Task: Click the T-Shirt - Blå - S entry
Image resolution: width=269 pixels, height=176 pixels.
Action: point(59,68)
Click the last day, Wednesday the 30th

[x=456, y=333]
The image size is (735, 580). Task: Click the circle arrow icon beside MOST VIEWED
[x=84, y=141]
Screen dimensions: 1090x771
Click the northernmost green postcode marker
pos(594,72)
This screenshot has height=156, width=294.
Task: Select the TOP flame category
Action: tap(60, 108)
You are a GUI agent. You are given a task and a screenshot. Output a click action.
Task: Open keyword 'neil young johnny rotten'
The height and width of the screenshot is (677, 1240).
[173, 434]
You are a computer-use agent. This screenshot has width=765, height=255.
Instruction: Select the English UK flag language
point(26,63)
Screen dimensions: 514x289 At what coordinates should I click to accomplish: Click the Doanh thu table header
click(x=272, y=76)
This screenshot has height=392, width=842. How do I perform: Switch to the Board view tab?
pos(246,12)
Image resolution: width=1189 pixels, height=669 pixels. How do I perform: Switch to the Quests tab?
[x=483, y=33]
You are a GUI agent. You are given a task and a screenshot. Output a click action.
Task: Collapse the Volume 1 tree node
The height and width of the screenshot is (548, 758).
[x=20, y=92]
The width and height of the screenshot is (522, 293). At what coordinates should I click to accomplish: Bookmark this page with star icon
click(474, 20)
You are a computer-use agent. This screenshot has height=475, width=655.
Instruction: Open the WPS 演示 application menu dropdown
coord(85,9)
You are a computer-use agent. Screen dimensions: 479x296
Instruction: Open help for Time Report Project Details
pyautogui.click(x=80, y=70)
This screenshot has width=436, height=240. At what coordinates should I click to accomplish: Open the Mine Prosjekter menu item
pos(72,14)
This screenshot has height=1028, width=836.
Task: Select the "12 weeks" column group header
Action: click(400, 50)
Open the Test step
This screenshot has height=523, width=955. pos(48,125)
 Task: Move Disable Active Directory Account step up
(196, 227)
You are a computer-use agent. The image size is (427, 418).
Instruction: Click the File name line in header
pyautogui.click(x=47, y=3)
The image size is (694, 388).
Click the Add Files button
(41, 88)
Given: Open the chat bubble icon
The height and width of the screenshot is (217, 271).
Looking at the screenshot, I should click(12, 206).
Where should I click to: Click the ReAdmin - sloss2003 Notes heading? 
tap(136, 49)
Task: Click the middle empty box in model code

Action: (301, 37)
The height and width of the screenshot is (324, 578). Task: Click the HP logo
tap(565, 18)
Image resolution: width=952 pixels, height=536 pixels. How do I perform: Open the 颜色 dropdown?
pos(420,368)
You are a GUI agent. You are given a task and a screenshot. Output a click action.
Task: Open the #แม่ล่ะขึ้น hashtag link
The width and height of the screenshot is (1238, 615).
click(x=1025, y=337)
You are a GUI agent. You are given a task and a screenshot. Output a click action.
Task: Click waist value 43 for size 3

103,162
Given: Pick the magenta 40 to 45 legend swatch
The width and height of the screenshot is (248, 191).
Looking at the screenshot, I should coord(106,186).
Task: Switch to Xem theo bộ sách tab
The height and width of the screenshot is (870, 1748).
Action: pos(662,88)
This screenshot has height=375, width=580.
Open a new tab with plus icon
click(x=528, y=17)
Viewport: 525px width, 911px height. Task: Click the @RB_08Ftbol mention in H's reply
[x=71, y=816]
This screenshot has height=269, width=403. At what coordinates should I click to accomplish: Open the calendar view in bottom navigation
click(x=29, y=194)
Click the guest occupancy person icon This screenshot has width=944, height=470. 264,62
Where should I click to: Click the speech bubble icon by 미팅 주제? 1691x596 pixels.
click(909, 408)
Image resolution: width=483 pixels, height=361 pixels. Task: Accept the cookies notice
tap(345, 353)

■ ■ ■ ■ ■ ■ ■

Reproduce word for word the lines of the listing above, beginning at the line that contains "Task: Switch to Xem theo bộ sách tab" and stopping after the final line of the listing.

(FINAL ANSWER):
Task: Switch to Xem theo bộ sách tab
The height and width of the screenshot is (870, 1748).
Action: pos(662,88)
This screenshot has height=375, width=580.
Open a new tab with plus icon
click(x=528, y=17)
Viewport: 525px width, 911px height. Task: Click the @RB_08Ftbol mention in H's reply
[x=71, y=816]
This screenshot has height=269, width=403. At what coordinates should I click to accomplish: Open the calendar view in bottom navigation
click(x=29, y=194)
Click the guest occupancy person icon This screenshot has width=944, height=470. 264,62
Where should I click to: Click the speech bubble icon by 미팅 주제? 1691x596 pixels.
click(909, 408)
Image resolution: width=483 pixels, height=361 pixels. Task: Accept the cookies notice
tap(345, 353)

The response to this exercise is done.